The chorus of our neighborhood in Porto-Novo is some Beninese combination of goats bleating, roosters crowing, kids singing the yovo song, zems driving past, music blaring, guys arguing, big mamas screaming for their kids or a zem, bread lady announcing the arrival of her fresh hot bread, doors slamming, kissing/hissing noises, babies crying, with the occasional appearance of a band of screaming young men running down the street after a soccer game. No wonder I have had a migraine for over 2 days now. It absolutely amazes me that Granny and Grandpi have lived in this house for so many years, raising four children, and they still have their sanity. Between my near-death experiences, the lady that can’t sleep, the bread lady, the rooster, the haircutter, the kids that chase us down the street, and just the normal noise from motos and cars driving by, I am counting down the seconds until we move to our quiet, peaceful, enclosed concession in Bohicon.

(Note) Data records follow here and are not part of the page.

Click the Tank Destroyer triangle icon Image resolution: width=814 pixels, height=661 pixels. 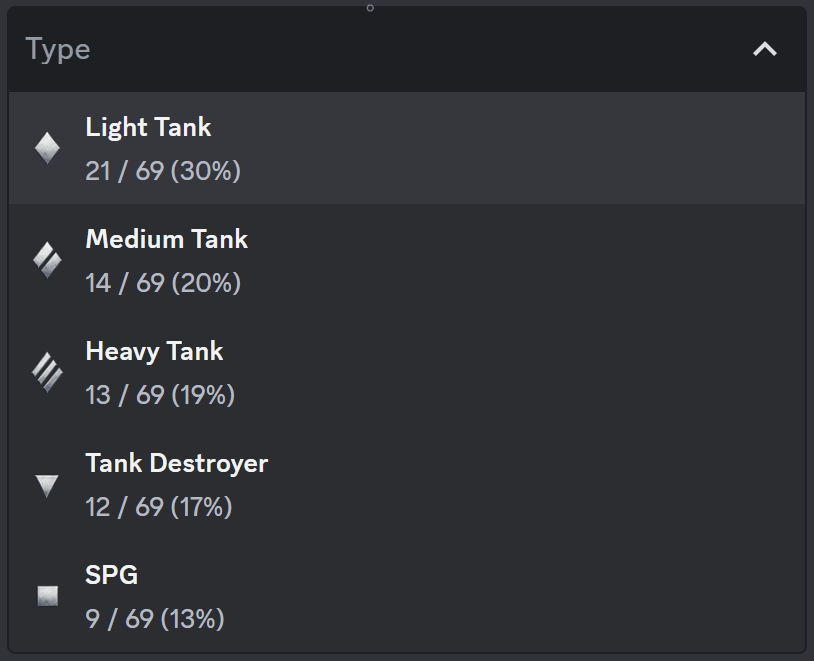(47, 486)
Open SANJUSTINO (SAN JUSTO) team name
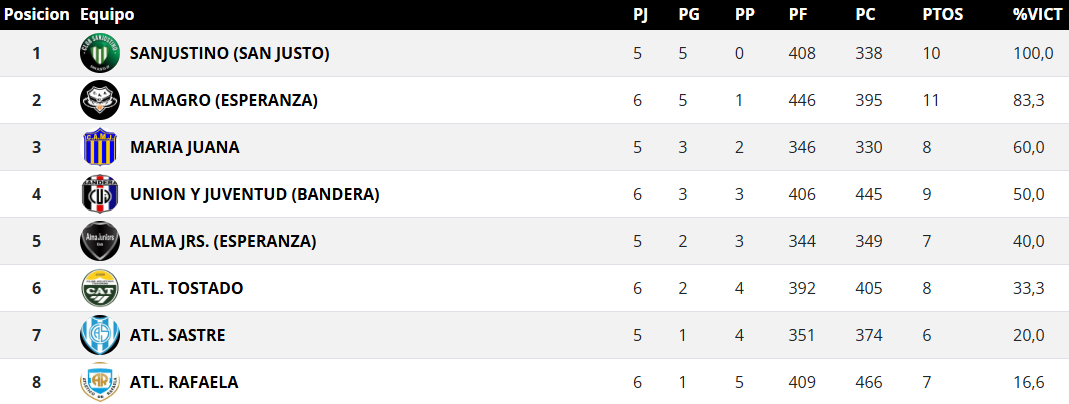 tap(229, 53)
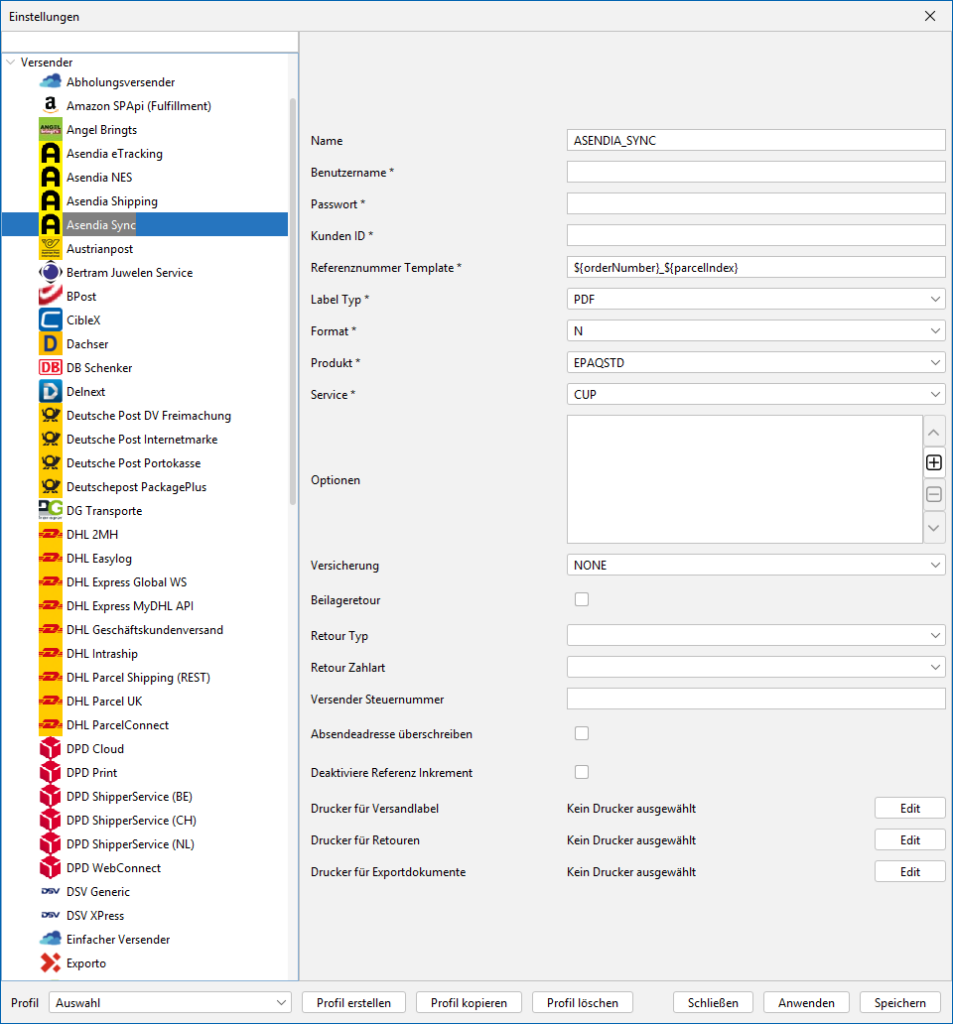953x1024 pixels.
Task: Expand the Versicherung dropdown
Action: (x=755, y=565)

Awe Heather, my heart is with you guys. I'm praying for your guys safety, I'm glad your ok. Soon and very soon you'll be able to settle in your nice home, your tough, I know you're sanity will make it. Just think, all of that chaos will be another funny story to tell, until then, I'm so glad to finally see another blog from you guys! I will call you again soon. Love you guys!
ReplyDeleteAt least there is a bar at your next stop!
ReplyDeleteCheers!
sounds pretty crazyyyyy!!! You're alomost in Bohicon!! =)
ReplyDeleteYeah...It's just amusing. I thought I'd share the craziness of life here.
ReplyDeleteI'm sorry Heather.. it was about a month and a half when I started to hate every little thing about India. Roll with the punches though, you'll get through it and I bet you'll miss it when you're all done.
ReplyDeleteCan you imagine I'm nostalgic for a trip back to India? One of my classmates just died in India from pneumonia and I actually want to go back! (speaking of which, be safe there!). Maybe your next trip should be India though, I think it is a bit more orderly.